=== Begin Enclosure ===

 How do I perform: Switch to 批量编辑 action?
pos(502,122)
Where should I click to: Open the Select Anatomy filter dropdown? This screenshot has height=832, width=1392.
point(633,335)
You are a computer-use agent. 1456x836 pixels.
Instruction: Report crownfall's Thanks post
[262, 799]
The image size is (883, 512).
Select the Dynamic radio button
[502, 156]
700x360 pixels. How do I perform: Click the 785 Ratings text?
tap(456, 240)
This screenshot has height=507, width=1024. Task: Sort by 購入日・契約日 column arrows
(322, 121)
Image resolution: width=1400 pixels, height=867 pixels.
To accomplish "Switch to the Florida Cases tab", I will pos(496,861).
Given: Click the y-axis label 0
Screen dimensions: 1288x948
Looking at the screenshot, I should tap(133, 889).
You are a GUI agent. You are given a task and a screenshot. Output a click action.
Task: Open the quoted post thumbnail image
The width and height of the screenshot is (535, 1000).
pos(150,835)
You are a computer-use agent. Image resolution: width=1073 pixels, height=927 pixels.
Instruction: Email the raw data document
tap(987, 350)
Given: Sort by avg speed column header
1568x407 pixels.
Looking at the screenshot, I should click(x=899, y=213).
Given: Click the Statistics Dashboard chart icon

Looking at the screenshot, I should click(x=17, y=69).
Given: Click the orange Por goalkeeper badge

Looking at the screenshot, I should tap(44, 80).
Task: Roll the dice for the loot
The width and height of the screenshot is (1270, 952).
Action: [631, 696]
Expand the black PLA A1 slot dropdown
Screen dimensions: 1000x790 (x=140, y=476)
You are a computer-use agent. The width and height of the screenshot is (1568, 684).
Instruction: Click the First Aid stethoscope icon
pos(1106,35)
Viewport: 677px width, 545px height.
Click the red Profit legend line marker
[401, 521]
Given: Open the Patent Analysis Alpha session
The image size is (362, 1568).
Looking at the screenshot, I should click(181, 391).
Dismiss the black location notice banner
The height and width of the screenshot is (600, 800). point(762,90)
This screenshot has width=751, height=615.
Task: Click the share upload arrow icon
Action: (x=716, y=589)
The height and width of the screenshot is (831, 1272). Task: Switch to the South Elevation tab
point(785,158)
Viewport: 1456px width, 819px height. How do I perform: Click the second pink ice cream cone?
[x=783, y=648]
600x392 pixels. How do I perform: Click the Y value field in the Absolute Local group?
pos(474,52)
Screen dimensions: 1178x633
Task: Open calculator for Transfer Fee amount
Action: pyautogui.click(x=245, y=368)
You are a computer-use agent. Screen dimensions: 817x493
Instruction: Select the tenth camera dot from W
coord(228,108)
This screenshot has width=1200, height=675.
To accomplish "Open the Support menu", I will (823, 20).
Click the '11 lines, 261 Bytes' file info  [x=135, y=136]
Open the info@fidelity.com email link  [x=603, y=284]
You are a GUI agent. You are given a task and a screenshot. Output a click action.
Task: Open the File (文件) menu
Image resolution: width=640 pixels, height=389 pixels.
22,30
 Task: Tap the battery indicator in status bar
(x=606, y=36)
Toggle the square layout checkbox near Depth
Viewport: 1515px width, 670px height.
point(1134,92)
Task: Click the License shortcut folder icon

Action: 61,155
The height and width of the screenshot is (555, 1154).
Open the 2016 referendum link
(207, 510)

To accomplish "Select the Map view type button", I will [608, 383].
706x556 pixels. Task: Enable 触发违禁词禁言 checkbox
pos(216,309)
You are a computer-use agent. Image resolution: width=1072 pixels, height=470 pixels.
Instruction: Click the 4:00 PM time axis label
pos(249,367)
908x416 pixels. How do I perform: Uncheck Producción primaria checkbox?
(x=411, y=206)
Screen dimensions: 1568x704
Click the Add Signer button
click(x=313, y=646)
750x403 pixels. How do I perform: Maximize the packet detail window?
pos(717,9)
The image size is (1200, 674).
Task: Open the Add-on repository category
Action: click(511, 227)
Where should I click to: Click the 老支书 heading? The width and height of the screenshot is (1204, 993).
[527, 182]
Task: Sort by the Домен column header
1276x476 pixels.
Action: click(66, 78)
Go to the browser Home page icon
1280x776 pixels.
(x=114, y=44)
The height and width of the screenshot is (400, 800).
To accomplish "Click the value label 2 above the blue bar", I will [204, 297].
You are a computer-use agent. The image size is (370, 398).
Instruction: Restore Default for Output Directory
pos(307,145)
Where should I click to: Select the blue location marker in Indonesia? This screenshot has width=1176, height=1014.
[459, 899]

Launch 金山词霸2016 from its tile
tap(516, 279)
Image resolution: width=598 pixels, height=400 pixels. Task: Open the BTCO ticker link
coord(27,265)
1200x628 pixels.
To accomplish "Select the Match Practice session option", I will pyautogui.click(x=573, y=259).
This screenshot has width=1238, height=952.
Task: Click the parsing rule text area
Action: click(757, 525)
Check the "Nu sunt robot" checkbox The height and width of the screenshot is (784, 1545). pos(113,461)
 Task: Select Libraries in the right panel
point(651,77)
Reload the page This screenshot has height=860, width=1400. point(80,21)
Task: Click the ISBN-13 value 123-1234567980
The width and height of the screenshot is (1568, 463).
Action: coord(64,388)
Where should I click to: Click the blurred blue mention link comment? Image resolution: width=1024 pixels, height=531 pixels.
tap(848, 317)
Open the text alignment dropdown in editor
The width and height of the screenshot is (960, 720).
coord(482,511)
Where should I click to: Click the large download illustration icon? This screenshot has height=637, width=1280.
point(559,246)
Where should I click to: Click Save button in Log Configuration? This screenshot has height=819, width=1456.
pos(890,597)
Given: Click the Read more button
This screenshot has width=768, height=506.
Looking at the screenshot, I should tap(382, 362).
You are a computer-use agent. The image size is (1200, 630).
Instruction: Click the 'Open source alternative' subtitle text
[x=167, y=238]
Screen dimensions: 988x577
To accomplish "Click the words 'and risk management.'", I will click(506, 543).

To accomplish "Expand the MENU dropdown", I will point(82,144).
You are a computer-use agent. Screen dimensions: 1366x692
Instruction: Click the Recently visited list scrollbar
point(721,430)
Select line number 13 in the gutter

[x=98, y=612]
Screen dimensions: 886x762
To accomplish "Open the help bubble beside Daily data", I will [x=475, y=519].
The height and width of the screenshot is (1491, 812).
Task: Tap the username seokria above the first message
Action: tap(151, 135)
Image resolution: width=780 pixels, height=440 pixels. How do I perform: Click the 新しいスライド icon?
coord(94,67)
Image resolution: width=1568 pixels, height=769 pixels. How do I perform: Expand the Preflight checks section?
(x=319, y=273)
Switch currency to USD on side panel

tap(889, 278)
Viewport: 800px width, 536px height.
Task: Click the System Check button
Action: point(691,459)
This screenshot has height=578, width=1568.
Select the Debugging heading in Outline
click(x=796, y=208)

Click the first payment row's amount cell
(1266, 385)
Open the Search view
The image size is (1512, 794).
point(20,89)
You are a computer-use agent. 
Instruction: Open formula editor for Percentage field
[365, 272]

=== End Enclosure ===

**Brief**. Locate the lines above that contain "info" and copy them.

**Solution to this exercise**.
Click the '11 lines, 261 Bytes' file info  [x=135, y=136]
Open the info@fidelity.com email link  [x=603, y=284]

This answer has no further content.